Fintech Plaid noted that the data that makes up a consumer’s complete financial picture is more complex than it has ever been before. According to a blog post from Plaid, income is now more variable, expenses tend to fluctuate, and financial activity is spread across a number of platforms. The Fintech firm questions why is so much of that data still missing from important credit decisions.
That’s why they’re introducing Plaid LendScore, a credit risk score that uses real-time cash flow data as well as account connection insights from the Plaid Network to give lenders an updated view of overall borrower risk.
With nearly 1 million connections made on a daily basis, Plaid’s network provides differentiated signals about a borrower’s financial health that can power “predictive models.”
Delivered via their consumer reporting agency, LendScore is described as being a smarter way to assess risk and offers consumers the chance to share a more “complete picture of their financial lives, helping expand access to credit.”
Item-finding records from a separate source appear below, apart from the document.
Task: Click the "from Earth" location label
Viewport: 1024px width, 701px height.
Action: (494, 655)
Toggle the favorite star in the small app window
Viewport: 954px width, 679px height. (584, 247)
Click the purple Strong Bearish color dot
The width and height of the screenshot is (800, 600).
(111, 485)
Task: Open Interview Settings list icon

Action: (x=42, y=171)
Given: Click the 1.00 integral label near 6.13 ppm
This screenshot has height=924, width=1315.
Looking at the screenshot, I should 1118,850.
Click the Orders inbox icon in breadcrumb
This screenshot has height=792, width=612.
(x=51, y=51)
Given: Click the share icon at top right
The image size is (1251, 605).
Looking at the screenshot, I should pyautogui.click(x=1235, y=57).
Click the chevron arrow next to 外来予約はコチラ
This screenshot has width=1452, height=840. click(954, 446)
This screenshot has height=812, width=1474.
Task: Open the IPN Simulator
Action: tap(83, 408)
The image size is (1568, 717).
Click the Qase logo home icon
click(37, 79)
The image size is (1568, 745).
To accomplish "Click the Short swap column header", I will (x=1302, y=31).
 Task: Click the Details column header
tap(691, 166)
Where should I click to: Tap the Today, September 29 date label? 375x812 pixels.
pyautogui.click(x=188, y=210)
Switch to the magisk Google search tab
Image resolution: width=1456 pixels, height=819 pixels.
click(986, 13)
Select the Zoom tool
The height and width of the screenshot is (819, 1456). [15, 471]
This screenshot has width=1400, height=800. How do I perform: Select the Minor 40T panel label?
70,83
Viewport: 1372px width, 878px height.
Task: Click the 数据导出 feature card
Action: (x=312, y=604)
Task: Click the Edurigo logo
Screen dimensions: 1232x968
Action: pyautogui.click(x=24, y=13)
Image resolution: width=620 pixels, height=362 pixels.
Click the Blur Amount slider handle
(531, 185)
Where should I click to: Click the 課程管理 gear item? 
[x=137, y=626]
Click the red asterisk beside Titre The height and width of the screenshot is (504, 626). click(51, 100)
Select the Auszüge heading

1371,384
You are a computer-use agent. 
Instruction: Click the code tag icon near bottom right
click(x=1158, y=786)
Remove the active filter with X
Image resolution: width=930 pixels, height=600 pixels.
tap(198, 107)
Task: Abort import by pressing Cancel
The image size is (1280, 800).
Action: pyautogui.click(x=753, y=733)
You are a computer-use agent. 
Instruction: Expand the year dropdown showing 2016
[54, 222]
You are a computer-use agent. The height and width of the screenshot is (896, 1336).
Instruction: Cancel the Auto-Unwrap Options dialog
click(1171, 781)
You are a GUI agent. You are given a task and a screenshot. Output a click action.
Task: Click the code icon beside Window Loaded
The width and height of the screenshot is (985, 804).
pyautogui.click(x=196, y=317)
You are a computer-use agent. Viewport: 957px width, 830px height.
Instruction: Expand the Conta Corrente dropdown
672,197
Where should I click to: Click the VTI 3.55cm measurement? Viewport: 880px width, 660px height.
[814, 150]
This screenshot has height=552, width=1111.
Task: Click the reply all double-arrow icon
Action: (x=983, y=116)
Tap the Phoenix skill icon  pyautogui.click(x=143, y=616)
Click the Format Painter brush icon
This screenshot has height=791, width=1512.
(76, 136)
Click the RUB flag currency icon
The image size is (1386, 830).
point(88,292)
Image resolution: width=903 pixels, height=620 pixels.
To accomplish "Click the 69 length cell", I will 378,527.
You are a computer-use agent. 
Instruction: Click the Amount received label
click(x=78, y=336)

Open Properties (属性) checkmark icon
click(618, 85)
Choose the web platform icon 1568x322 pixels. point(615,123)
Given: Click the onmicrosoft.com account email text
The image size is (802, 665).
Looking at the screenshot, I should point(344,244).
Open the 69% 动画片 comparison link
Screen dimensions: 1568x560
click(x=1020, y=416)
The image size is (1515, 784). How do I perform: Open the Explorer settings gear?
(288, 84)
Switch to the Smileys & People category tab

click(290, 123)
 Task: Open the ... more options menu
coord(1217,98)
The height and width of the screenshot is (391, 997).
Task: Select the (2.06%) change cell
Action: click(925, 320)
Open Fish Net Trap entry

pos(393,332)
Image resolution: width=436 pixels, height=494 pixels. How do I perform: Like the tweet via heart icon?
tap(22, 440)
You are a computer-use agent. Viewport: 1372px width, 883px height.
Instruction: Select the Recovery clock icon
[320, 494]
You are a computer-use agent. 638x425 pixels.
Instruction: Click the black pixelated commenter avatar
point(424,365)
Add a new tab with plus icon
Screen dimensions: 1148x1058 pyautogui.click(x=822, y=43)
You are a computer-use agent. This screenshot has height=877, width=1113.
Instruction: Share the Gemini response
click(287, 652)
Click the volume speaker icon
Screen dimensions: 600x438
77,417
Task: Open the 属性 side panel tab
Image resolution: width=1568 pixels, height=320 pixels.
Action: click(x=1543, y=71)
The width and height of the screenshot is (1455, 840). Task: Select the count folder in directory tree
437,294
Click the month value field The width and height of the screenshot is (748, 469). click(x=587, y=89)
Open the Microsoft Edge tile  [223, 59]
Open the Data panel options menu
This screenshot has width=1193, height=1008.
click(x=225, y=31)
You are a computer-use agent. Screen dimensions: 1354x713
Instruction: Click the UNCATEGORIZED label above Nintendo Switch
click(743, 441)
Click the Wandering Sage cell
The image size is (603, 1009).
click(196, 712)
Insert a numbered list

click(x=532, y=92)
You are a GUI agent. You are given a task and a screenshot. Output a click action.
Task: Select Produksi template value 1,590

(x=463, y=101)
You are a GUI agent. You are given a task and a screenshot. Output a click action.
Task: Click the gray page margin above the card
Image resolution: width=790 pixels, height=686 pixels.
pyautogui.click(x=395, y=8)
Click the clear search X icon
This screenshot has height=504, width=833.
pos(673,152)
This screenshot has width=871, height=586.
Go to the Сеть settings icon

Traditional credit scores still matter, but they rely “on historical data and miss what’s happening right now in a borrower’s financial life.”
Lenders increasingly see them as just “one part of the picture.”
LendScore takes a different approach to evaluating credit risk by leveraging cash flow insights, “income patterns, and financial account connections to reveal a borrower’s real-time financial story.”
This makes LendScore suitable to use alongside “traditional scores to enhance credit decisioning.”
Their first model, LS1, is trained on a dataset of nearly “one billion transactions to predict the likelihood of default in 12 months for unsecured loans.”
Additionally, they partnered with FairPlay, a provider of AI fairness techniques used by banks and fintechs, “to complete an independent assessment of their model.”
After a borrower agrees to share their bank account data via Plaid Link, lenders can call our API to receive a “score from 1–99, along with adverse action reason codes to support FCRA and ECOA compliance.”
They built LendScore in partnership with unsecured lenders, which helped shape the attributes they had prioritized, the “structure of their reason codes, and how they gauged model performance.”
For those lenders, they have now generated millions of scores and “delivered a 25% lift in predictive performance compared to traditional credit data alone.”
Additionally, they claim to have driven a 10–20% relative risk reduction for subprime and near-prime borrowers without reducing originations. This could save personal lenders more than “$1 billion in credit losses and reduce the average APR for borrowers by 3 percentage points.”
LendScore isn’t just another model—it provides lenders the tools to assess creditworthiness with greater “precision, speed, and context.”
LendScore is said to be the only score in the market that incorporates network insights, which offers context “on the types of apps someone is connected to on the Plaid Network, within a certain time period, and how long they’re active on each service.”
With over 150 million people who have linked their accounts to 7,000+ apps and services, the model picks “up early indicators of changing financial habits and emerging risk.”
The Plaid Network sees nearly 1 million daily connections “across checking, savings, investment, and loan accounts.”
This gives their scoring model the breadth to capture a borrower’s complete financial life and the depth to “analyze key signals like balance trends, income stability, and recurring expenses.”
All of these data points are distilled into an actionable risk score, “helping lenders move from insight to decision faster.”
Used by 1 in 2 U.S. bank account holders, their familiar and secure account linking experience delivers conversion rates “up to 80% in lending flows—far exceeding industry averages.”
Built-in returning user experiences make it faster and safer “to connect accounts, reducing friction and boosting conversion even further.”
They believe in an open, connected financial system that drives innovation and expands “responsible” credit access.
Lenders now have access to a variety of alternative data scores in the market, which enables them to “choose one or multiple that best aligns with their credit strategy.”
Unsecured lenders can use Plaid‘s score to meet their full underwriting needs or alongside “existing credit scores to supplement risk processes.”
As open banking continues to scale in the United States, credit scoring should keep getting smarter.
Plaid concluded that they will continue evolving their model to reflect how borrower behavior changes.